Questa presenza ha un simbolo ed è la Pituffik Space Base, collocata nella parte settentrionale della Groenlandia sin dalla fine della Seconda Guerra mondiale. Si tratta, sottolinea il quotidiano britannico, della base più a Nord di cui dispongono le forze armate Usa, situata a soli 1.500 km dal Polo Nord.
Vi sono presenti 200 militari a stelle e strisce e altri 450 uomini tra contractors e personale alleato. A essi è affidata la gestione di una struttura che è la punta avanzata del sistema di early warning statunitense oltre che del comando delle unità satellitari. La base è inoltre parte integrante della rete di sorveglianza spaziale Usa.
LA SFIDA TRA GRANDI POTENZE
Se questi elementi già rendono vitale quel territorio dal punto di vista della sicurezza americana, tale importanza viene accentuata di questi tempi dallo scioglimento dei ghiacci nell’Artico che ha innescato una competizione a tre fra Usa, Cina e Russia per il controllo delle rotte marittime apertesi a causa del cambiamento climatico.
Situata com’è tanto a Nordovest quanto a Nordest del passaggio attraverso l’Artico, la Groenlandia si ritrova ad essere un boccone ghiotto per chi, come Mosca, vorrebbe approfittarne per i propri sottomarini.
COMPETIZIONE GEOPOLITICA
Come spiega a Ft Mikkel Runge Olesen, ricercatore del Danish Institute for International Studies, “per gli Usa il problema è l’interesse cinese e russo nell’Artico. Gli Usa hanno cominciato a vedere l’Artico come una regione teatro di una competizione geopolitica (ed è dunque) molto importante tenere Russia e Cina fuori”.
Sono queste le ragioni che spinsero l’ex Consigliere alla Sicurezza Nazionale del Trump 1, John Bolton, ad appoggiare l’idea originariamente avanzata dal tycoon di acquistare la Groenlandia.

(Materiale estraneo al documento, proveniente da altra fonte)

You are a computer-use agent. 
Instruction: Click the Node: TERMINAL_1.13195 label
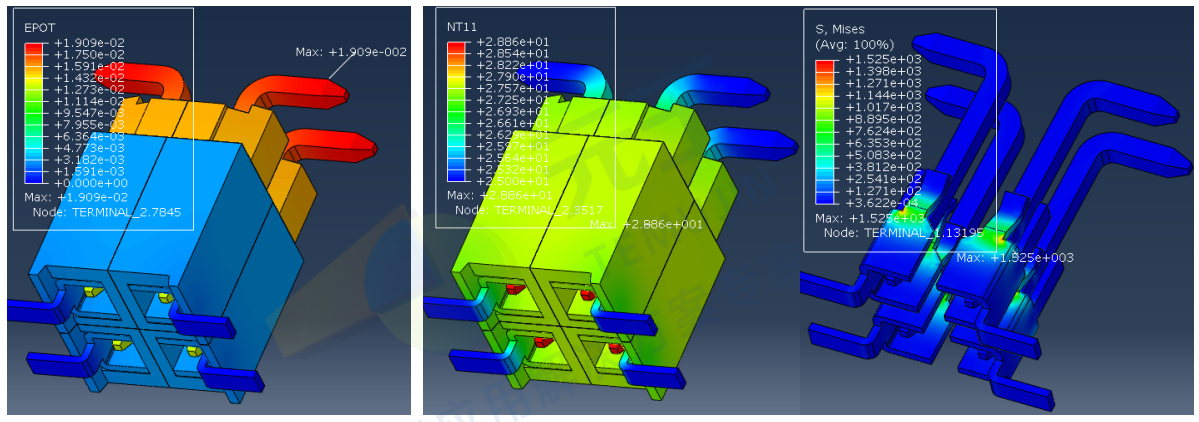tap(901, 232)
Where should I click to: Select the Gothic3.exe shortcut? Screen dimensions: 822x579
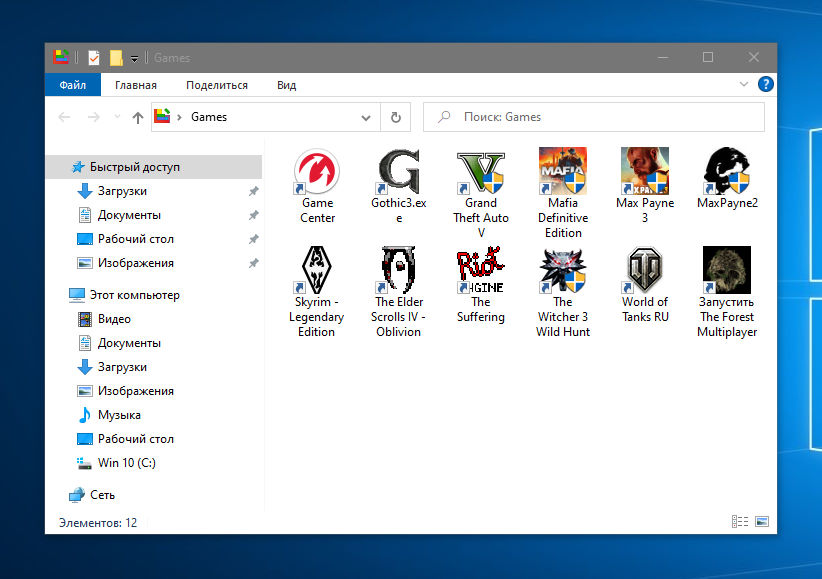[398, 171]
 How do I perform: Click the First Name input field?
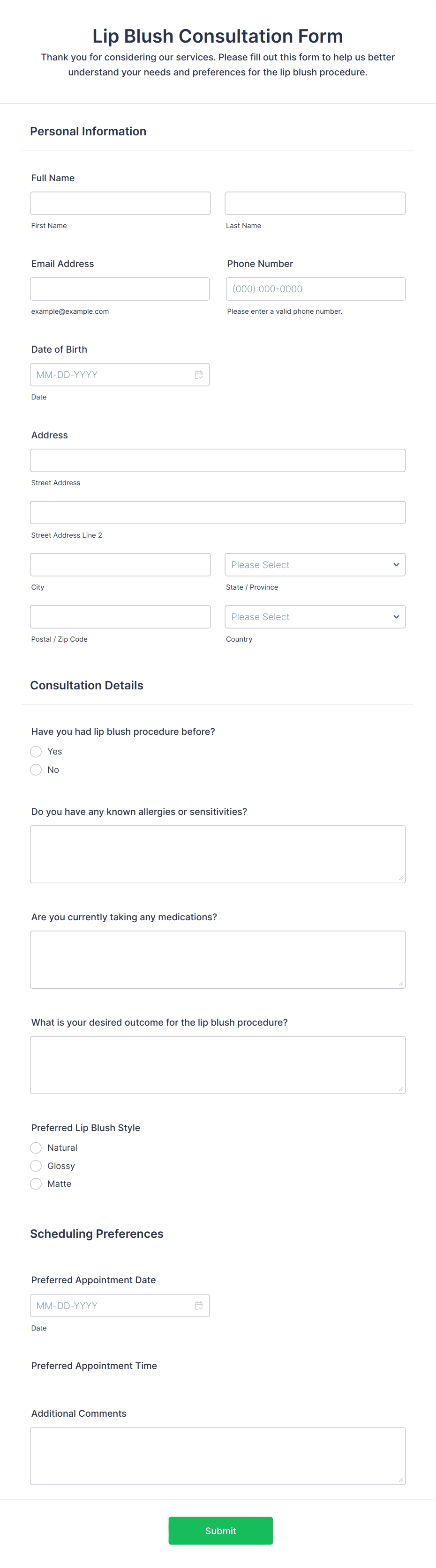[120, 203]
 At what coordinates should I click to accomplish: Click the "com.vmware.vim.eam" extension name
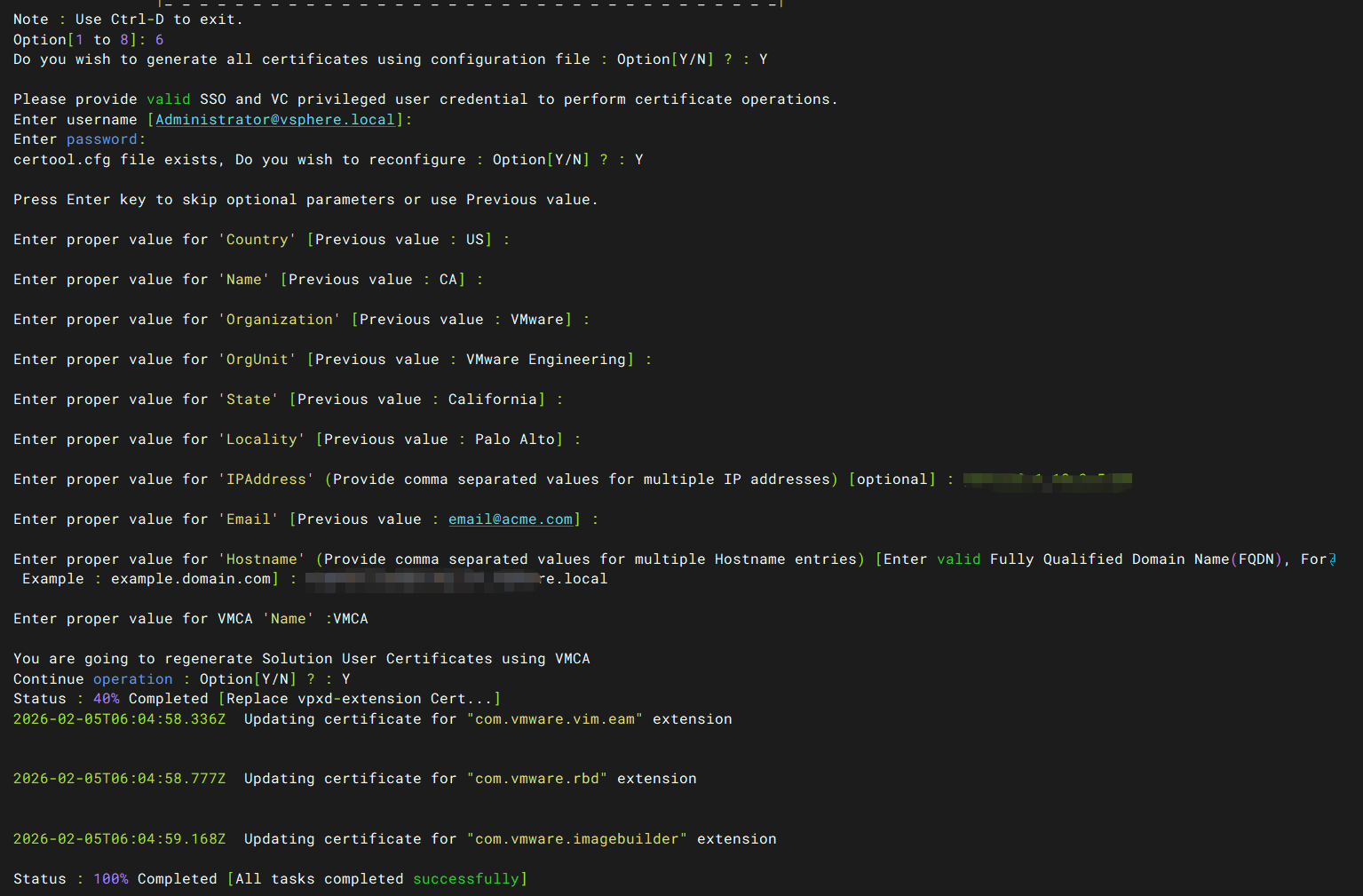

La Cina, ha scritto recentemente Bolton, vuole “estendere la propria influenza e diventare una potenza artica. Pertanto, data la prossimità geografica della Groenlandia con gli Usa (la sua acquisizione) rappresenta ovviamente un interesse strategico”.
NEL FRATTEMPO, IN GROENLANDIA…
È il Guardian a riferire della sorpresa e dei timori dei cittadini dinanzi all’insistenza di Trump e dei tentativi dell’esecutivo locale ed in primis del primo ministro Mute Egede, di fornire rassicurazione tanto ai primi quanto all’uomo che sta per entrare per la seconda volta alla Casa Bianca.
Pur reiterando il diritto all’autodeterminazione di un popolo già pronto a partecipare a un no improbabile né lontano referendum sull’indipendenza, il Ministero degli Esteri si è detto “pronto a stabilire un contatto” con la nuova amministrazione americana nella reciproca convinzione di quanto la Groenlandia svolga “un decisivo e importante ruolo per gli interessi di sicurezza nazionale degli Usa”.
Ma non tutti sono così concilianti. “Non vogliamo una nuova potenza coloniale”, dichiara al Ft un esponente del governo locale che poi però è costretto ad ammettere che “non possiamo sperare di difenderci da soli”.